Here comes the exciting part! We have summed up the four most applicable ways to apply sequential methods for you to organize training materials. Besides, we also include tips to spice up your classes.
1. Listing or Describing
Listing or describing is the most simple way to organize training materials and simplify them logically. You can describe any topic or technical term by listing its features, characteristics, or examples. The information lists can be in either sequence or not. An example of this method is showing a recipe for someone to cook a dish. The ingredients don’t have to be in order, but the listed steps should be in sequence for the cooker to follow.
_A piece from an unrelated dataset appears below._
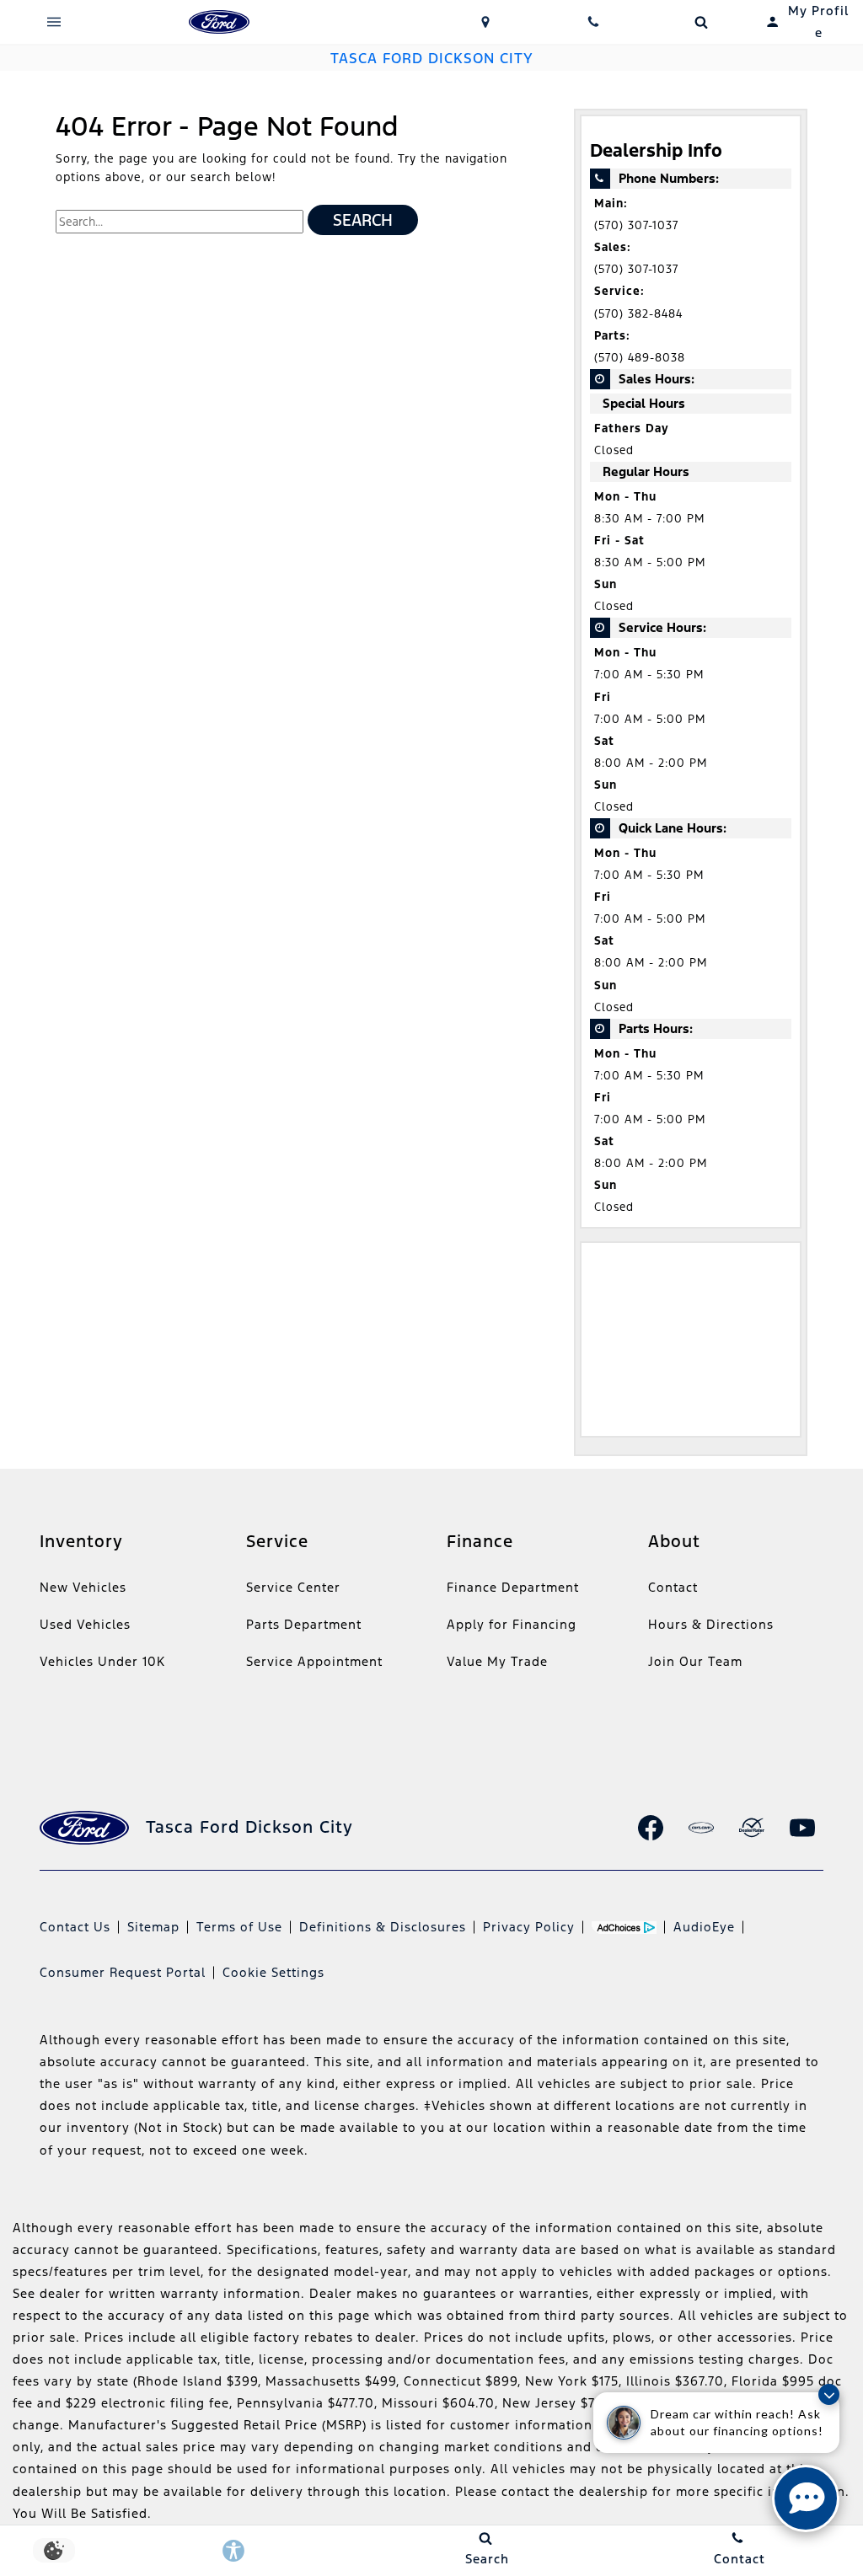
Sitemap (153, 1927)
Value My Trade (497, 1661)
The strength of this method is that it gives the employees clear instructions to remember processes or tasks that should be taken. It is suitable for explaining procedures and introducing new technical terms and definitions. You can also utilize multimedia to make the content more engaging. Below is an example of how animation simplifies abstract concepts of a leadership training course and makes them easier to grasp:
2. Solution to Problem
To ace this method, you simply show the problems and solutions to address them. When L&D managers organize training materials using this method, learners can understand how to apply the theories in practical situations. This method has your back if you are trying to demonstrate steps or educate your employees on how to react to a specific situation.
Of course, multimedia, especially animation, is always there for you. With lively illustration and expressive sound effects, employees get to memorize the solutions and how to apply them easier, even if they are in emergency cases.
3. Easy to Difficult
One of the best ways to train employees is to lead them slowly and provide them with simple information before introducing complex information. When L&D managers organize training materials starting with the most basic knowledge, learners have more time to get acquainted with new information and upgrade their understanding by accessing more complex concepts. For L&D managers looking for a method to deliver advanced content, this method helps to avoid overwhelming students with new complex information.
L&D managers can incorporate self-check assessments and branching activities for learners to assess what they have learned. These activities allow employees to ensure they have no misunderstanding before approaching other content.
4. Familiar to Unfamiliar
Starting with familiar basic information and moving on to new, unfamiliar concepts when you organize training materials is also an excellent way to go. The method contains similes, comparisons, metaphors, and other techniques to teach new information as it is easier to link between concepts. The relatability with the new concept enhances the learning experience and willingness to learn as employees absorb new views based on their knowledge. This method is friendly to any type of content, regardless of employees’ level, as the whole lesson is built based on one common knowledge for everyone. Self-assessments and games are your good friend regarding Familiar-to-Unfamiliar methods as they create lighter and fun moods.
This method introduces content and objectives without building on one another, and the order in which the student navigates the course doesn’t matter. It is helpful for self-led classes, where learners have the freedom to navigate the course as needed. The flexibility of this method is the strength that L&D managers should consider if they have to prepare for e-learning courses.
Congratulations! You have explored the most practical and essential ways to organize training materials. We hope these methods will assist you in creating exciting and engaging courses for your employees. Now, it’s time to start the ball rolling!